Wherever "arrow" appears in a line of the listing, that line should be returned.

• _Information shown_:
┌──

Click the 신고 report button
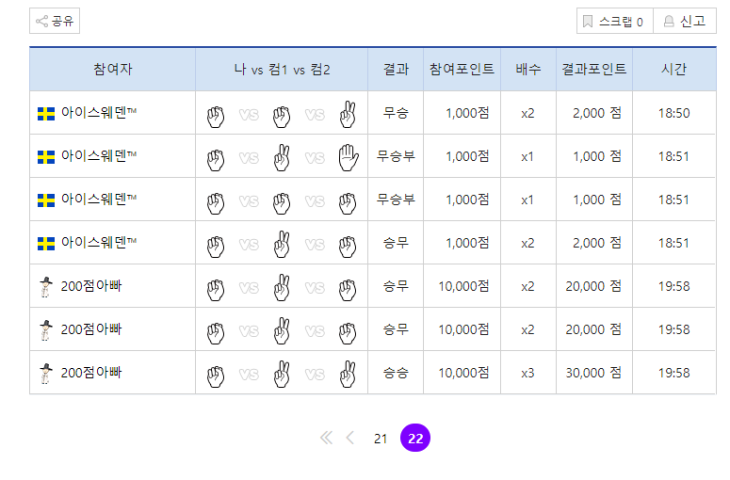The image size is (730, 480). point(685,21)

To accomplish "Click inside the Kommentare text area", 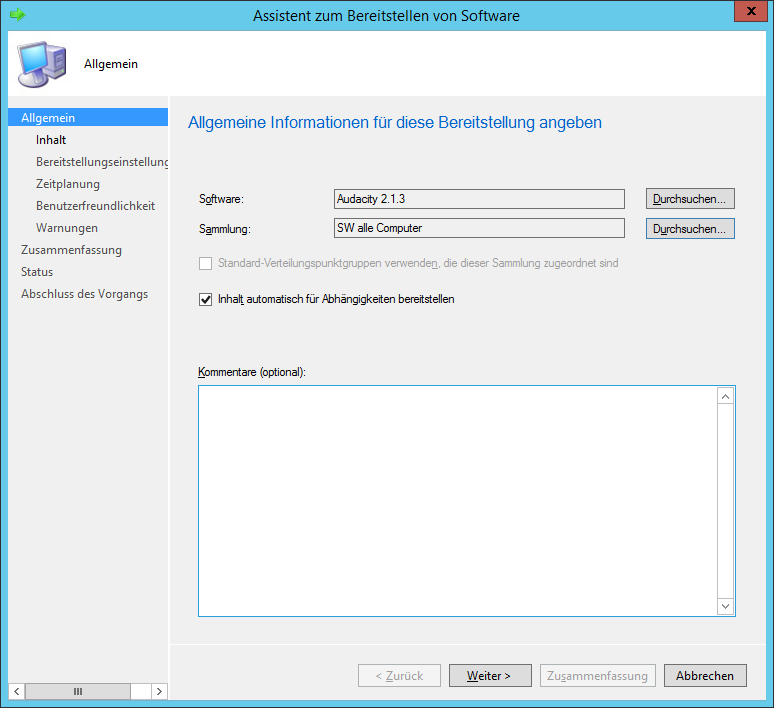I will coord(457,500).
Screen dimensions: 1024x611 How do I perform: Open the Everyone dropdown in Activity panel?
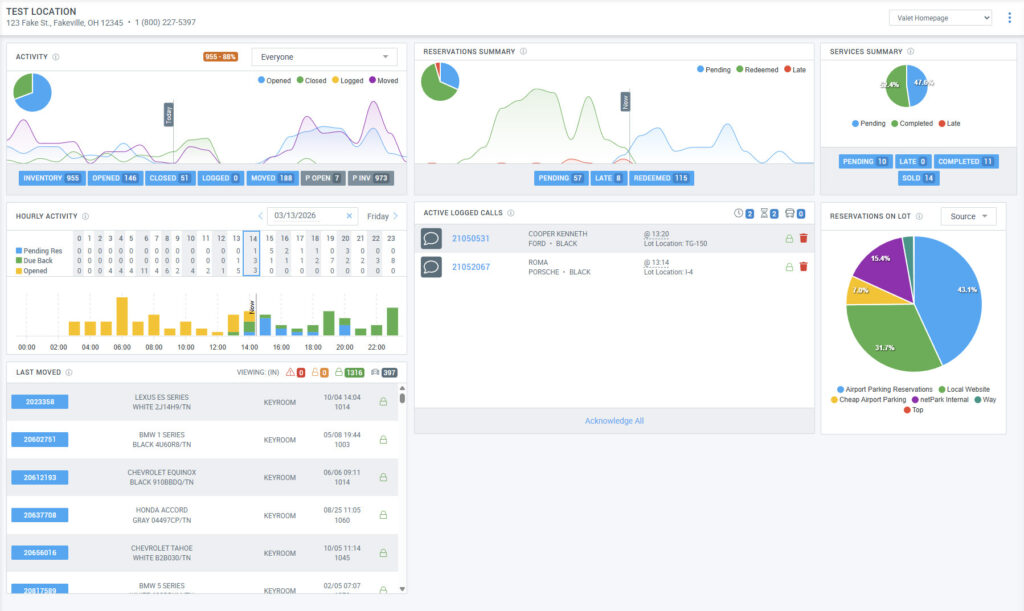point(324,57)
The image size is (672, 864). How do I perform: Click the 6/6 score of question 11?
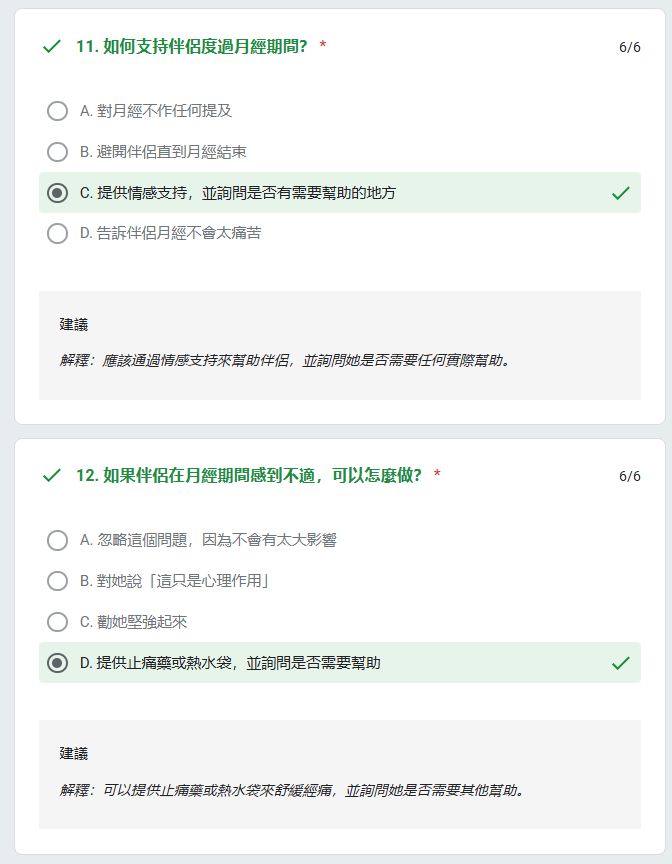tap(630, 47)
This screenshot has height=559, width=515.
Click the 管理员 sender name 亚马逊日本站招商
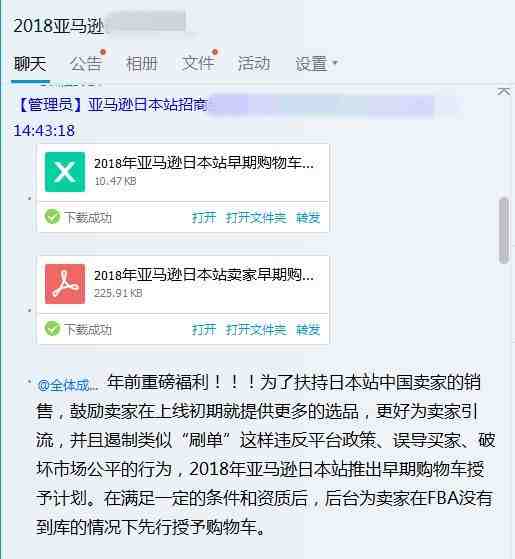pos(147,105)
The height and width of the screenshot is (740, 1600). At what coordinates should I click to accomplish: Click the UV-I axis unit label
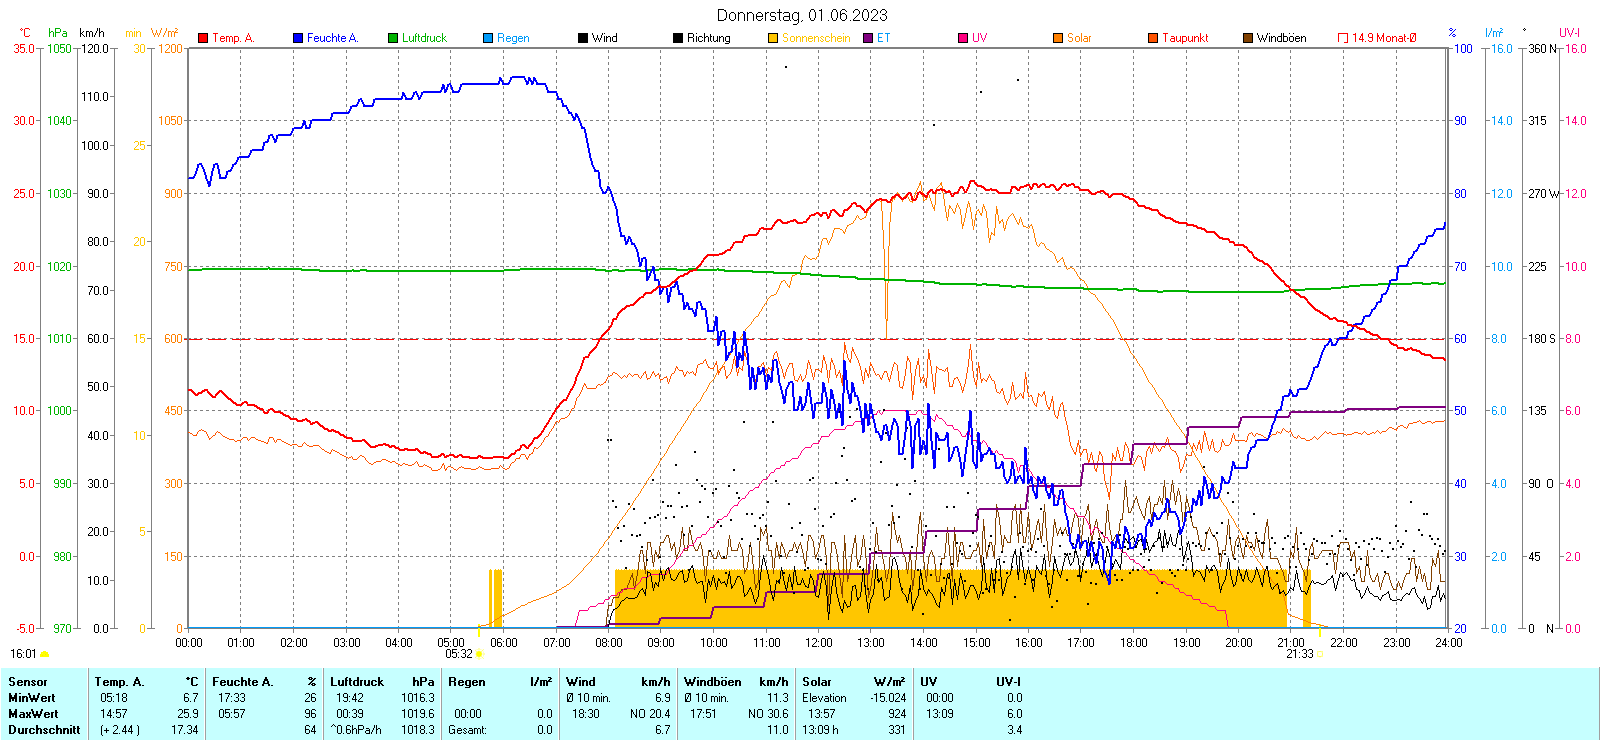[1569, 33]
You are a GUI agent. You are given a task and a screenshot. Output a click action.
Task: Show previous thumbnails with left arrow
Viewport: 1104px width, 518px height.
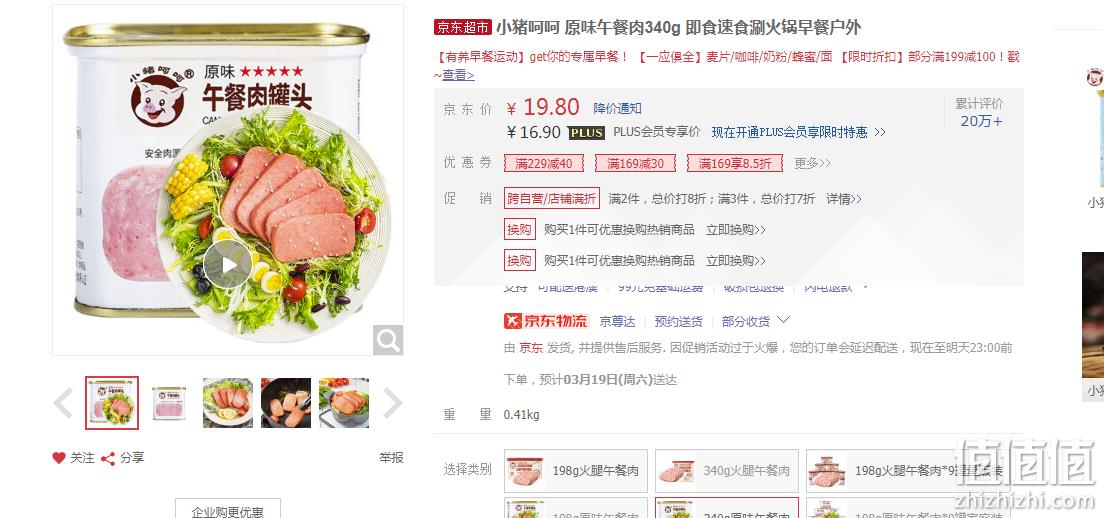[63, 403]
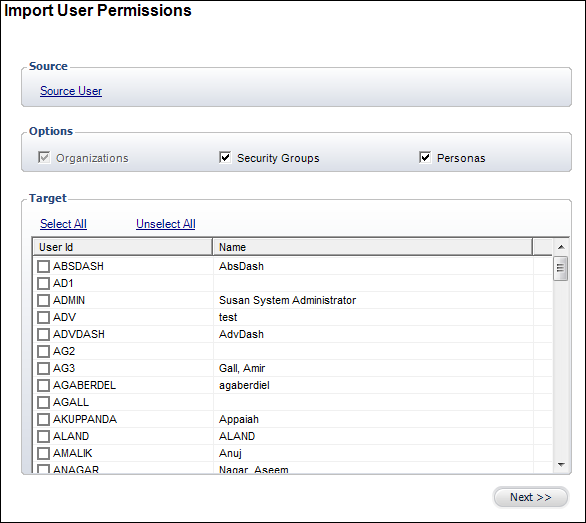The image size is (586, 523).
Task: Click the Name column header
Action: pyautogui.click(x=372, y=247)
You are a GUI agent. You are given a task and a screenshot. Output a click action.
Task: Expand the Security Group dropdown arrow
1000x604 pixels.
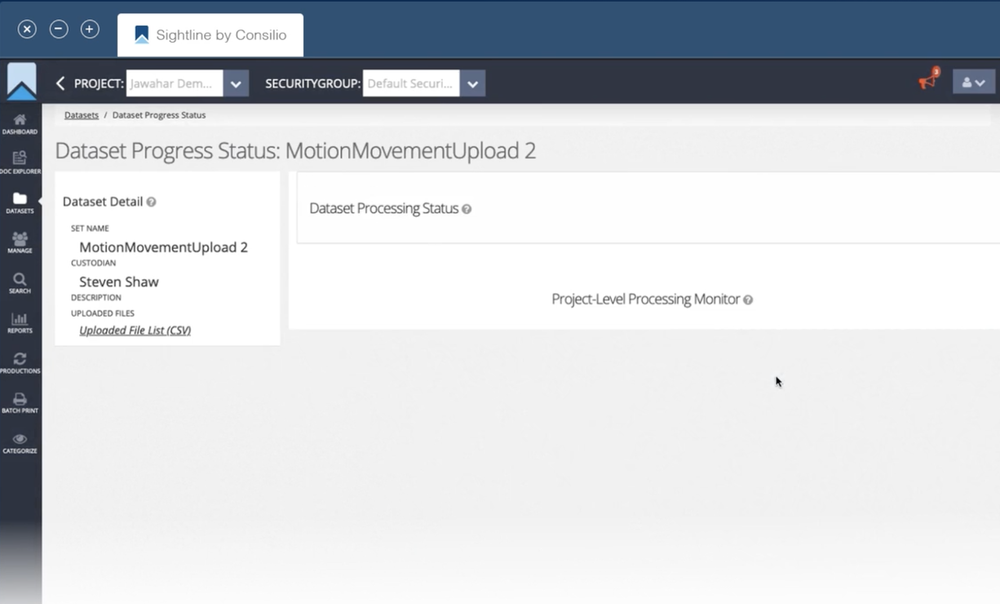pos(474,84)
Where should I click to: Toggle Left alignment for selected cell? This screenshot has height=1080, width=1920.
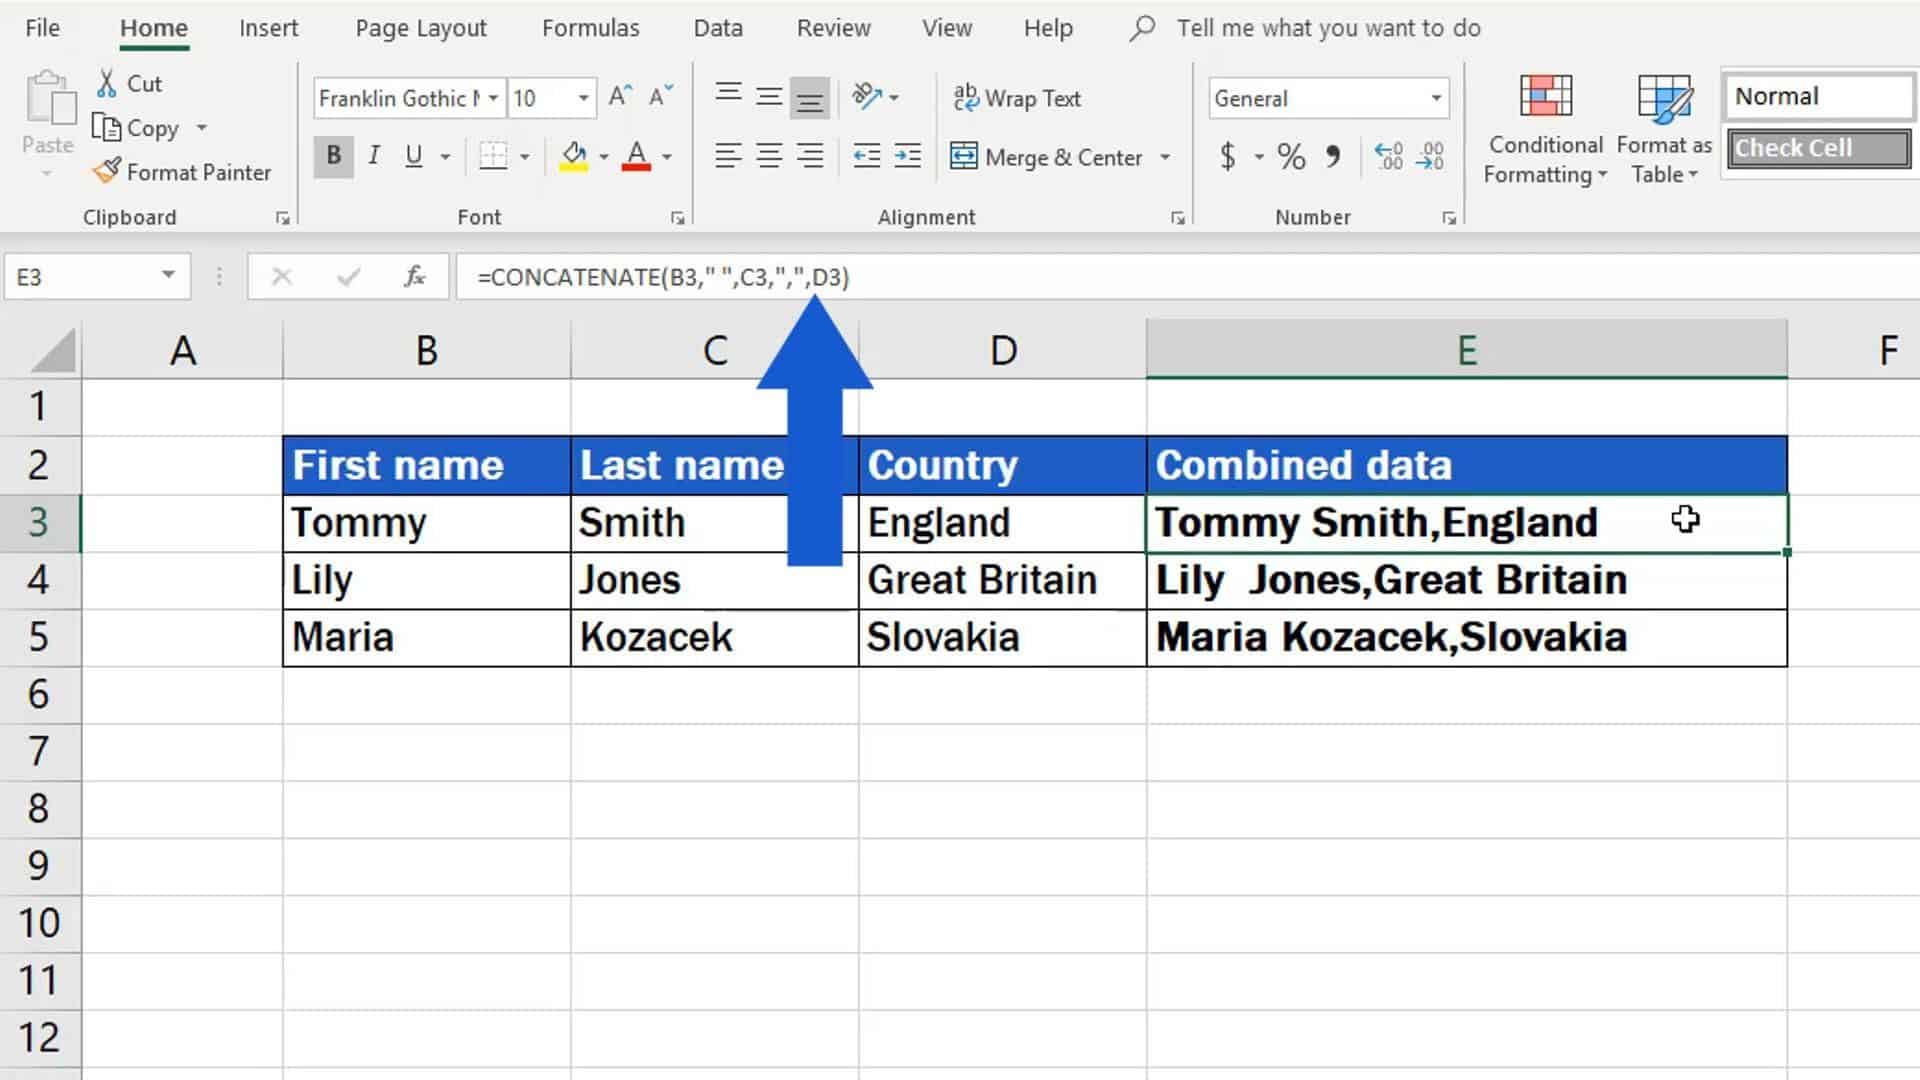pyautogui.click(x=727, y=157)
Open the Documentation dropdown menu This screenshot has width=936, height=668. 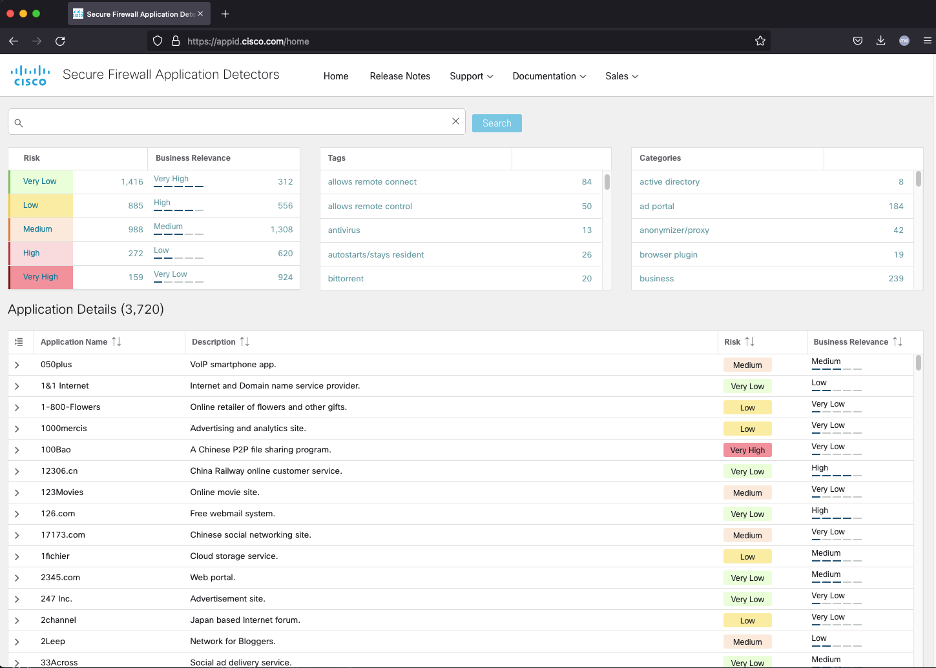[x=549, y=76]
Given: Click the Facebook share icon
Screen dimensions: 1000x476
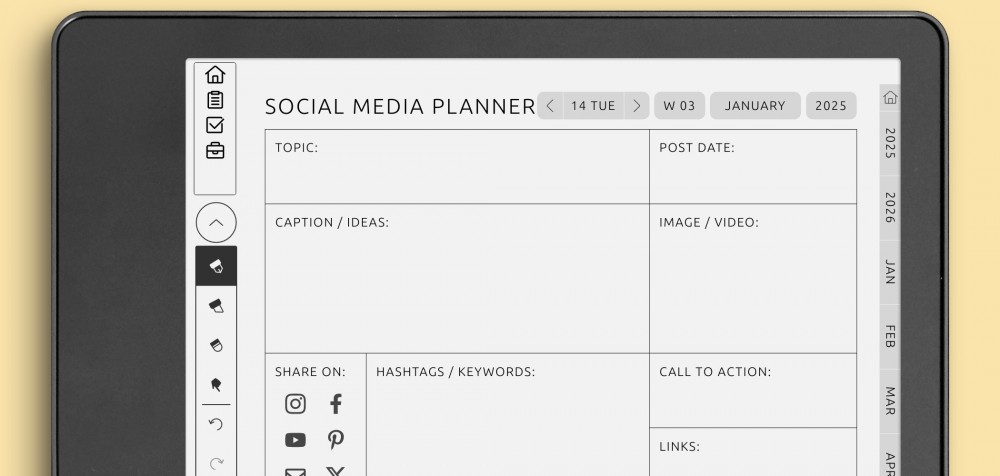Looking at the screenshot, I should pyautogui.click(x=336, y=404).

└──

• _Completed task_:
Task: Show previous thumbnails with left arrow
Task: Expand the Security Group dropdown arrow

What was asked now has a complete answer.